Q-Power athletes have to balance training with their professional and family commitments, together with everything else that life has to throw at them. However team members have set themselves challenging (although realistic) targets. Although in their first year training will typically fit into 6 sessions each week of up to 120 minutes at a time, as athletes progress the prescribed training volume increases substantially. Distances of 8 million meters in a training year become common in more developed athletes, together with an annually periodised weight training program to develop hypertrophy, strength, power and power endurance.
Training is planned over a long time frame (several years) with regard to the goals of the athlete and the improvements that need to be made to his or her personal physiology. Thereafter annual goals are determined and an annual periodized training schedule written, typically distributed in 4 week blocks.

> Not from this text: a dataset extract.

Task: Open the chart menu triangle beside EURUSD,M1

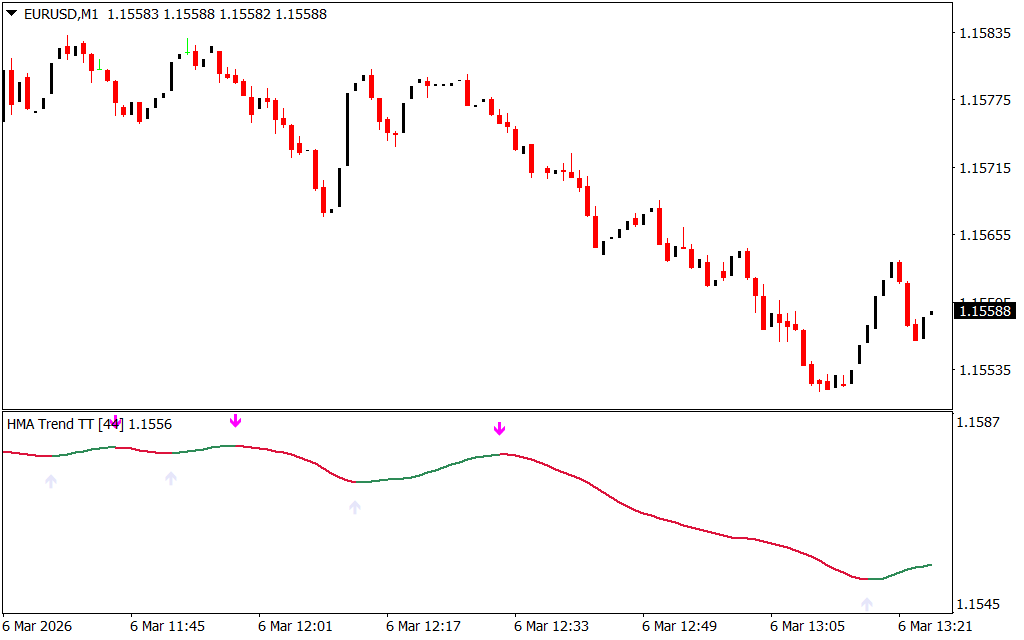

Great care is taken to balance the greatest possible training load against the fundamental need for rest and recovery so as to permit time for adaptation. We monitor heart rate variability (HRV) in each training session and athletes perform a separate HRV test every morning allowing them to keep a close eye themselves on how their bodies are coping with the load. The purpose of training is not to get tired for the sake of it, but rather to stimulate change. If the body is not given the time it needs to mend and improve, the training is of itself pointless.
Although fatigue levels can be anticipated to some extent by the training load itself, there is too much day to day variation in the stresses of life for this to provide a sufficiently accurate picture. Accordingly the HRV data is used to make subtle adjustments to the schedule on a day to day, week to week basis as needed.
Heart rate data from every training session is emailed to Q weekly (although athletes are tought how to look for problem signs themselves). The data includes the gap between every heart beat in the session (recorded to the nearest 1/1000th of a second) which allows HRV analysis to be done by computer in a few seconds. This, together with a healthy dose of judgement and experience, permits ad hoc adjustments to the schedule to be made to allow the athlete to train as hard as his or her body can manage, but not so hard it becomes detrimental.
Physiological development is only a part of the work that the team undertakes. As much effort goes into mental preparation to ensure that athletes arrive on the start line in the right frame of mind to get the very best from themselves - that takes as much practice as the physical side. The team works daily as a close knit community with most team members communicating daily with the rest of the team through our private forum. The end result is that athletes can use the team as a source of energy and support to draw on, whether in training or with 800m to go in a 2k race.
Perhaps unsurprisingly, the team environment has given rise to some close friendships founded on mutual respect and common goals.